=== SET PROBLEM ===
Change "gear" to "cog" in the stretch from the line containing "Open the Indicators menu" through the end of the rows, and give only those lines back with nothing else altered.

=== DATA PROVIDED ===
┄┄┄┄┄┄
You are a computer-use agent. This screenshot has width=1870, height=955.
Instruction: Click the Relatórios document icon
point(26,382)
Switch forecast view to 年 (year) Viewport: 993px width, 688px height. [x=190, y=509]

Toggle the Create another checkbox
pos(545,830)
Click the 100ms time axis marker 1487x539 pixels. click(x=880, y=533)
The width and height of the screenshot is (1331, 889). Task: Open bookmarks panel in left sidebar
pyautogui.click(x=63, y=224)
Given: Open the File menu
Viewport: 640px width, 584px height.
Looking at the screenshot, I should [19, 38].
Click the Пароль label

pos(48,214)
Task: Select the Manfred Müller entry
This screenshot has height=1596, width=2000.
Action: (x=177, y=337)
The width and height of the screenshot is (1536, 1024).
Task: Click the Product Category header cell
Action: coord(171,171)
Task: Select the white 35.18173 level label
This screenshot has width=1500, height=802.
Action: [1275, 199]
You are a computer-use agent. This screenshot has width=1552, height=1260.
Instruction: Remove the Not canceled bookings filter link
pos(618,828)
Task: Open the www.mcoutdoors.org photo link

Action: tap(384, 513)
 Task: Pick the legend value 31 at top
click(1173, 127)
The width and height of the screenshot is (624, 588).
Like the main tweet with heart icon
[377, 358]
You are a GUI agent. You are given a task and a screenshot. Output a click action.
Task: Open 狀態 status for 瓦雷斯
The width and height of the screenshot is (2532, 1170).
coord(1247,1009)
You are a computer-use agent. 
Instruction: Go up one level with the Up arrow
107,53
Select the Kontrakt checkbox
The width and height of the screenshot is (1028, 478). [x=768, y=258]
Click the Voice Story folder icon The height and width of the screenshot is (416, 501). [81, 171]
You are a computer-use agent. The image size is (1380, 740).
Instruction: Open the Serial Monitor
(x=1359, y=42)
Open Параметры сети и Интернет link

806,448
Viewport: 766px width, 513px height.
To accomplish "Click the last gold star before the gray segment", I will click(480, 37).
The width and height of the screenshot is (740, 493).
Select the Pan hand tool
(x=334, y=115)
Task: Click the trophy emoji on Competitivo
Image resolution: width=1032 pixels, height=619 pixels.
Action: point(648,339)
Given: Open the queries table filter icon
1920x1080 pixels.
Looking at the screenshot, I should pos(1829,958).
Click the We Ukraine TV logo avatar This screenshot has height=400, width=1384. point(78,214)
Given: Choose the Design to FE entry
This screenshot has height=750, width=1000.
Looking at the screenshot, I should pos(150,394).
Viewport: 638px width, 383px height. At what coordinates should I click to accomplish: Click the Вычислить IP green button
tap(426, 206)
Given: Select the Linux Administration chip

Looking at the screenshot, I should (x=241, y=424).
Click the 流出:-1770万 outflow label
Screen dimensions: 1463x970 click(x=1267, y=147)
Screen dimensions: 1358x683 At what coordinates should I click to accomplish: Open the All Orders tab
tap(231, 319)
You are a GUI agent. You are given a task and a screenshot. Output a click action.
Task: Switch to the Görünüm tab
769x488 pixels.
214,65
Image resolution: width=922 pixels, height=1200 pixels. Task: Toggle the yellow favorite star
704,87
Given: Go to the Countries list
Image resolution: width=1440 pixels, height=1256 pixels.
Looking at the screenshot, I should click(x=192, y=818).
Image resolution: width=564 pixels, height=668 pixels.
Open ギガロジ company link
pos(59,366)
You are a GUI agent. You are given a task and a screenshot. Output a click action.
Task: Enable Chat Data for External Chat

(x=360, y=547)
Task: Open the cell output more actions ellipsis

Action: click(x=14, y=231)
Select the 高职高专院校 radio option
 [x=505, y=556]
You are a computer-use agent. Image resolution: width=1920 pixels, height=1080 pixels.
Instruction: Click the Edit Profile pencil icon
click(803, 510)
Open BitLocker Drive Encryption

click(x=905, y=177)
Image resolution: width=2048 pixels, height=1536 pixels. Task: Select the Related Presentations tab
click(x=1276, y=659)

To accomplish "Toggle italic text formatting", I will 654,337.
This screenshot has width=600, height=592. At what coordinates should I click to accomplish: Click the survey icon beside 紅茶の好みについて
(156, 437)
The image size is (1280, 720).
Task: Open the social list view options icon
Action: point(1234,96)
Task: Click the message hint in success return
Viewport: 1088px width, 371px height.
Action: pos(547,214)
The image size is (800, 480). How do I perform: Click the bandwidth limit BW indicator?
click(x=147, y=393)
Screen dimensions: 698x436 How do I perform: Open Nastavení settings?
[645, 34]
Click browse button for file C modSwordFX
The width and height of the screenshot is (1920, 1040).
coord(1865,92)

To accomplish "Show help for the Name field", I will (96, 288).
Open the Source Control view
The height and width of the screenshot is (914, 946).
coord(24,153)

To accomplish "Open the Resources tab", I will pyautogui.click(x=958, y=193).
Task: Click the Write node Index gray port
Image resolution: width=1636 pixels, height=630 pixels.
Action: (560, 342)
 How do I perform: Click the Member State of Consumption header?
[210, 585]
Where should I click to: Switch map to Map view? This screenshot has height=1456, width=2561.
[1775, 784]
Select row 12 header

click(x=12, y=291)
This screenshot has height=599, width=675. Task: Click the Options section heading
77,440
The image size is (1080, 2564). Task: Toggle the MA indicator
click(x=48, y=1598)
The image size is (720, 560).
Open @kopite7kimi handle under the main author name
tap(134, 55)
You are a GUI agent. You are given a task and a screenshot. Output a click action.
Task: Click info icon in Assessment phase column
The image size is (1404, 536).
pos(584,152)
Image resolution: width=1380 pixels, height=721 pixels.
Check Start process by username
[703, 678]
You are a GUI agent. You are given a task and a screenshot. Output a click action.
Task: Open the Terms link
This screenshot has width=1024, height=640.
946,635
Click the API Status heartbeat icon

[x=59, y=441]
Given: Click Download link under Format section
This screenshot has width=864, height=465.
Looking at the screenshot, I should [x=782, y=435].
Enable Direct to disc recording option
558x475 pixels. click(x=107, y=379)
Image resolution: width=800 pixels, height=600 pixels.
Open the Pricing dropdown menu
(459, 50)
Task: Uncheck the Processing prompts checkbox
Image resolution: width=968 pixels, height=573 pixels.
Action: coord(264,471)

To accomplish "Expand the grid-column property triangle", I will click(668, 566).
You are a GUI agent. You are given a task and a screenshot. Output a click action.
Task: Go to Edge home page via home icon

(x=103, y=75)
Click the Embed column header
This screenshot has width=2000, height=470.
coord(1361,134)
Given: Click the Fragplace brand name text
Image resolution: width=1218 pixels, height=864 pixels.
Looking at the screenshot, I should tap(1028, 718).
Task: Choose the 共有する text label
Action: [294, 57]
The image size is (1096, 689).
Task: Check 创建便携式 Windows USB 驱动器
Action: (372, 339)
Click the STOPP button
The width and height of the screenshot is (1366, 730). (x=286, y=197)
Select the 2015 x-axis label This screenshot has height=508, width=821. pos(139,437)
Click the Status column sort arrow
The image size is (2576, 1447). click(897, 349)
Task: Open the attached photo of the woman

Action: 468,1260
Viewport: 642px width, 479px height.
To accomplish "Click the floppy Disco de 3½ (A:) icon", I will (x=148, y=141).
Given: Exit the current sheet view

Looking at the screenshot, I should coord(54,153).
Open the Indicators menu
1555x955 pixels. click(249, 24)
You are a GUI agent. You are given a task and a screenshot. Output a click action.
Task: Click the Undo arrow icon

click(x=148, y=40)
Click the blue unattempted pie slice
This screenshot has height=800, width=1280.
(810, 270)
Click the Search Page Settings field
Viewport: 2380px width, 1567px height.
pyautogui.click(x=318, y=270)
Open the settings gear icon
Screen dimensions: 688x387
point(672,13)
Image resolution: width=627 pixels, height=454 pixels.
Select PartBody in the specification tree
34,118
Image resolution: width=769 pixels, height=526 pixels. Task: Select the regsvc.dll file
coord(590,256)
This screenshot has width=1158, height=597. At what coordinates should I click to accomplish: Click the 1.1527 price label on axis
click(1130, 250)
┄┄┄┄┄┄
=== FULL SOLUTION ===
Open the Indicators menu
1555x955 pixels. click(249, 24)
You are a GUI agent. You are given a task and a screenshot. Output a click action.
Task: Click the Undo arrow icon

click(x=148, y=40)
Click the blue unattempted pie slice
This screenshot has height=800, width=1280.
(810, 270)
Click the Search Page Settings field
Viewport: 2380px width, 1567px height.
pyautogui.click(x=318, y=270)
Open the settings cog icon
Screen dimensions: 688x387
point(672,13)
Image resolution: width=627 pixels, height=454 pixels.
Select PartBody in the specification tree
34,118
Image resolution: width=769 pixels, height=526 pixels. Task: Select the regsvc.dll file
coord(590,256)
This screenshot has width=1158, height=597. At what coordinates should I click to accomplish: Click the 1.1527 price label on axis
click(1130, 250)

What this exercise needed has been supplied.